SU faculty, students continue to push for culture change
Syracuse University said it has identified one individual who may be responsible for a bias-related incident on campus, but there have been more than 20 racist and anti-Semitic incidents reported since November and new ones continue to be discovered.
But that's not stopping university officials from attempts to change the institution for the better. At a recent diversity forum hosted by the Newhouse School at Syracuse, Associate Dean Hub Brown proposed several changes to make their school more welcoming, from anti-bias training for staff to including in each professor's syllabi a section encouraging students to report inappropriate behaviors from the professor or their classmates to the professor and or how to report it up the chain to administration.
"We have to be much more open, we have to be much more accessible," Brown said. "We have to do the things we need to do to make sure they have the support they need from day one until graduation."
Julian Neely, a graduate student in the media studies program at SU, was one of several students who voiced support for the proposed changes but noted that many students don't feel comfortable confronting a professor.

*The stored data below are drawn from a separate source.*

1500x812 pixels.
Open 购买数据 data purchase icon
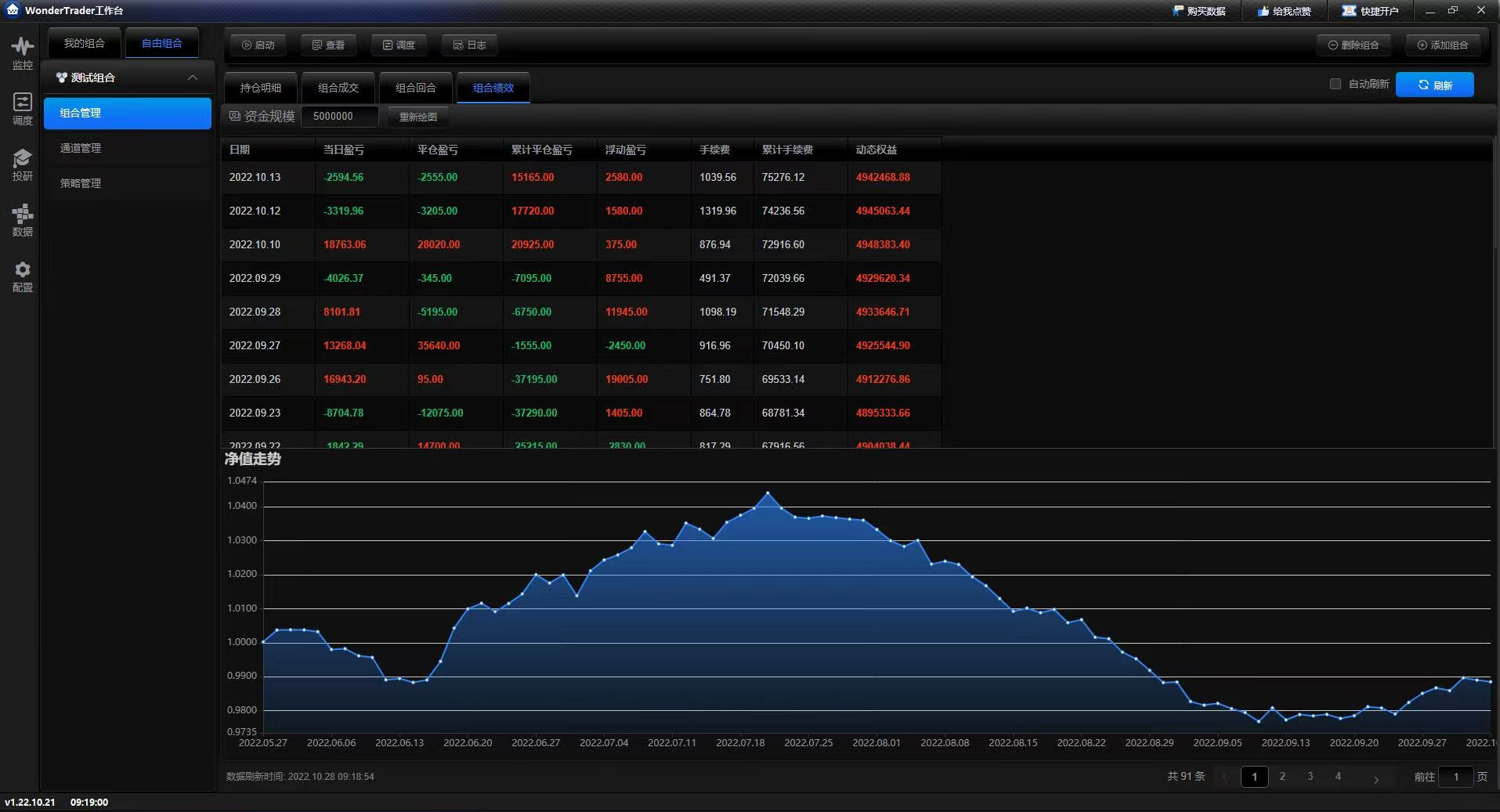pyautogui.click(x=1198, y=10)
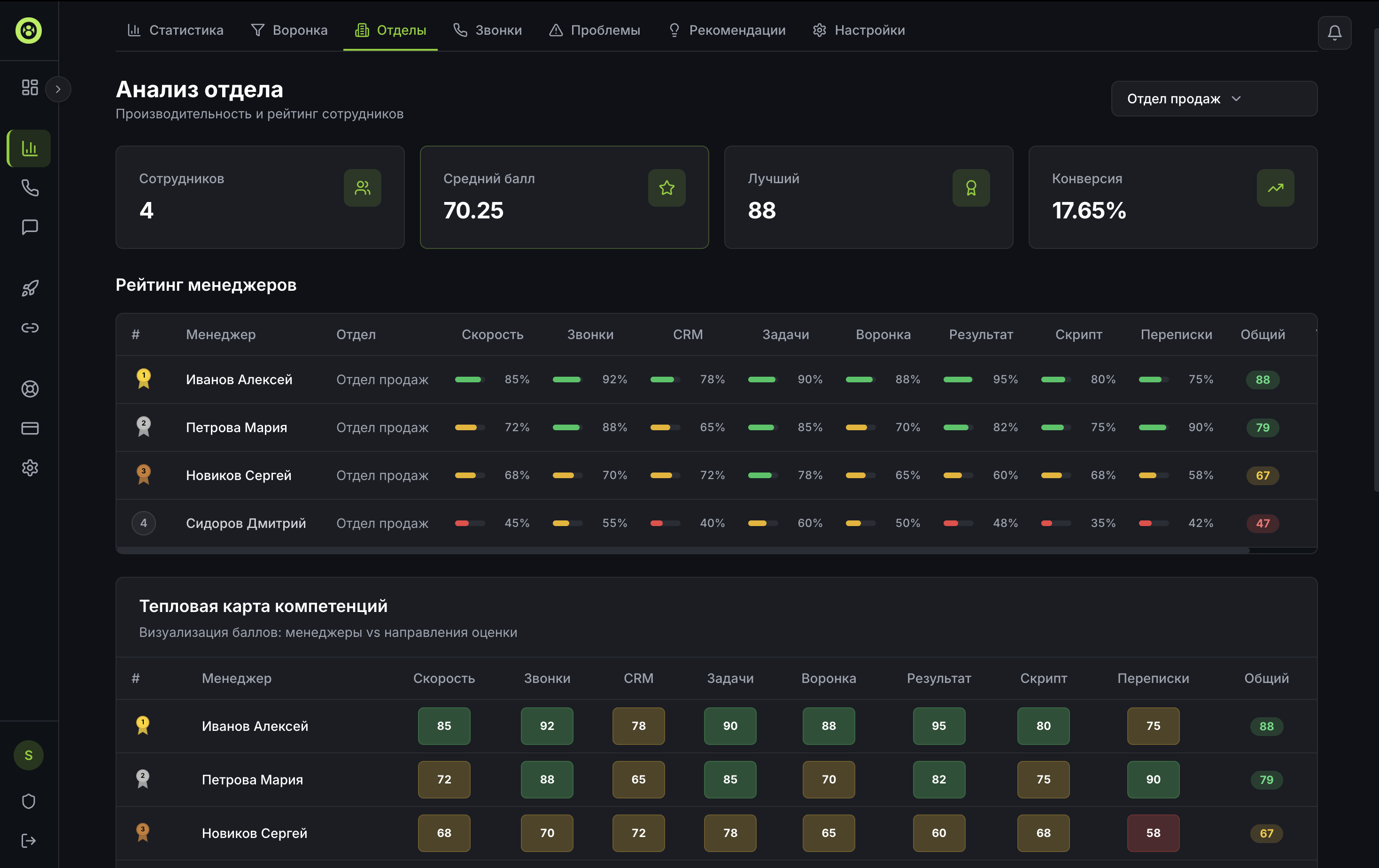Click the notification bell icon
Screen dimensions: 1379x868
click(x=1334, y=32)
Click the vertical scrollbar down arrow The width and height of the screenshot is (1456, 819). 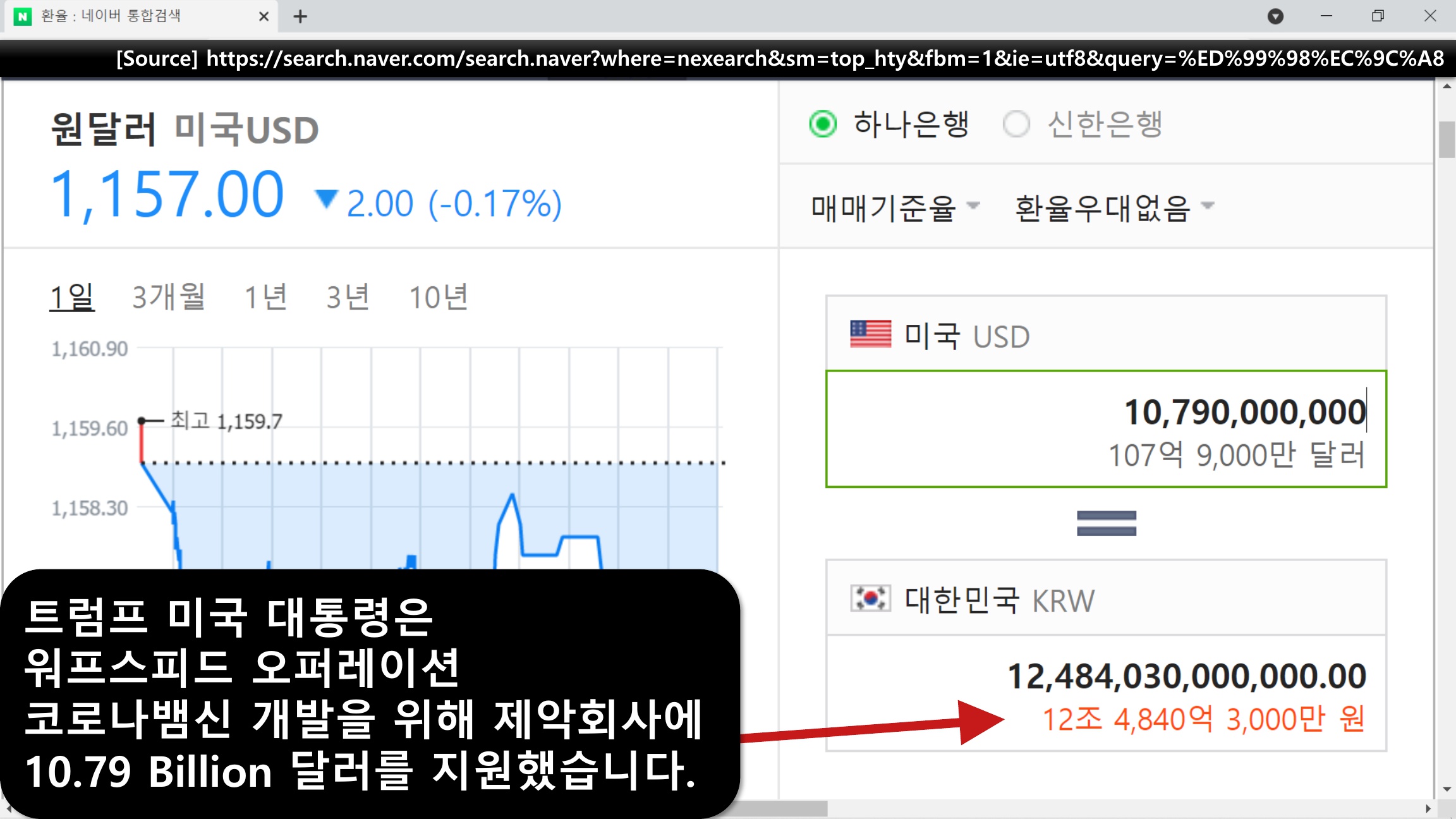tap(1447, 789)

"Grades could be impacted, the way you're treated in class could be an effect of it, so there’s a lot of different things that go through a person’s mind before you speak up," Neely said.
Neely was also concerned about whether anonymous reports about the professor or students ever resulted in any action by the university. He supports the university's newly announced policy to remove from campus any student who commits, assists, or coordinates an act of biased vandalism or graffiti.
"Those pieces are essential, but I think there are additional avenues that we can also take to be able to make that cultural shift at the university," Neely said.
Brown said the culture on campus does need to change and one potential way to do that could be the small, incremental changes that schools like Newhouse and others on campus are making from the ground up.
"I don’t know if we are going to be able to stop people from drawing graffiti on different places or those sorts of things, but I know what we can do," Brown said. "I know that we can take strong steps to make sure that students understand that they can come to us, that this is a space where they can learn in a place that values them, in a place that is safe for them."